(Dataset excerpts begins)

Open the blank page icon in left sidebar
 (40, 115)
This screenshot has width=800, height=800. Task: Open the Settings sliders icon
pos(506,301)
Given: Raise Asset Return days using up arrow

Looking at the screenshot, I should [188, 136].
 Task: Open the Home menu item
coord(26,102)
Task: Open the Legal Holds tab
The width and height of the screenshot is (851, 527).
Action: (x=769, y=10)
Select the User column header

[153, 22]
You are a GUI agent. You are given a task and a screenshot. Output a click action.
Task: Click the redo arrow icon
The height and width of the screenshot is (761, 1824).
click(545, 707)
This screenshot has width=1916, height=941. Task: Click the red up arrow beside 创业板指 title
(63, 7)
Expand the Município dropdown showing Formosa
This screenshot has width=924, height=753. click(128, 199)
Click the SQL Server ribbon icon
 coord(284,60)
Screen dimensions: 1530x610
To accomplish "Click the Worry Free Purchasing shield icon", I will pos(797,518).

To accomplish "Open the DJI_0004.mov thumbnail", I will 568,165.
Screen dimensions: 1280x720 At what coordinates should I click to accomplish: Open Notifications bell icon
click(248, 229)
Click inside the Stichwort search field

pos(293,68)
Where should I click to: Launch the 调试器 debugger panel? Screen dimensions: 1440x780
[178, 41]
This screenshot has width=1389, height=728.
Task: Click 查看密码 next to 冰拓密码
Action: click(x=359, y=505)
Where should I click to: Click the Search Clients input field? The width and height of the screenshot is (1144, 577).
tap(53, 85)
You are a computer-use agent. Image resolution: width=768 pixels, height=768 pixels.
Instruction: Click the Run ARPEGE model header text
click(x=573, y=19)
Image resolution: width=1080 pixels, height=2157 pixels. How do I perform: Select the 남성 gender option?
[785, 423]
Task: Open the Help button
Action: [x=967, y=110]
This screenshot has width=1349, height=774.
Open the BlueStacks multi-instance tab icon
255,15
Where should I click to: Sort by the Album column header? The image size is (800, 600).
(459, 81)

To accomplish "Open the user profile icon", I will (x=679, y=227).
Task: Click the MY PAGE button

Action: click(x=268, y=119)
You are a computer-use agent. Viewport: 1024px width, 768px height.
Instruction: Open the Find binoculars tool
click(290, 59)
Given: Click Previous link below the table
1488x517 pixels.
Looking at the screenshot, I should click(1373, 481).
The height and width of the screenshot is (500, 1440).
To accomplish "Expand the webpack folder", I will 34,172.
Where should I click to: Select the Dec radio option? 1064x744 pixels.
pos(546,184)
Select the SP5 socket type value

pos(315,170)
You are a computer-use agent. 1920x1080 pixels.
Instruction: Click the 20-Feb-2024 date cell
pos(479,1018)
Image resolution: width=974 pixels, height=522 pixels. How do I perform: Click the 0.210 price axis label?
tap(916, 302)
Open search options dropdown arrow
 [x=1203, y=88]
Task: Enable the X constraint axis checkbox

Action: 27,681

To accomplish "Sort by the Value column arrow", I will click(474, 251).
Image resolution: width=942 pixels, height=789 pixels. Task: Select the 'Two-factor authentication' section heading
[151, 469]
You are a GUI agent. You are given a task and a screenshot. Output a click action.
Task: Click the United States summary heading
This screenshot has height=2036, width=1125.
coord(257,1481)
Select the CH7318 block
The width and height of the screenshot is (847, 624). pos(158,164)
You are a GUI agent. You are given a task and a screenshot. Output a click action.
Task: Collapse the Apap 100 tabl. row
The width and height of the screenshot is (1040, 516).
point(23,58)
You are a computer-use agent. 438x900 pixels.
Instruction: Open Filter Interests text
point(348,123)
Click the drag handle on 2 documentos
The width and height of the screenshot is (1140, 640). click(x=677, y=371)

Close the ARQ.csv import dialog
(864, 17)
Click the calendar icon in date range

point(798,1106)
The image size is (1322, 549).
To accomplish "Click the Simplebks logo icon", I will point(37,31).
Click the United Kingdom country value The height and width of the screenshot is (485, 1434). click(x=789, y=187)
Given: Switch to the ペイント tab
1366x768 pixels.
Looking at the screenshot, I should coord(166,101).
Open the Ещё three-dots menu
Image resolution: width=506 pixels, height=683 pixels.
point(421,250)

(Dataset excerpts ends)

● **Problem**
Bring together all lines of the entries above in which the string "United" occurs.

● **Task answer**
Task: Click the United States summary heading
Click the United Kingdom country value The height and width of the screenshot is (485, 1434). click(x=789, y=187)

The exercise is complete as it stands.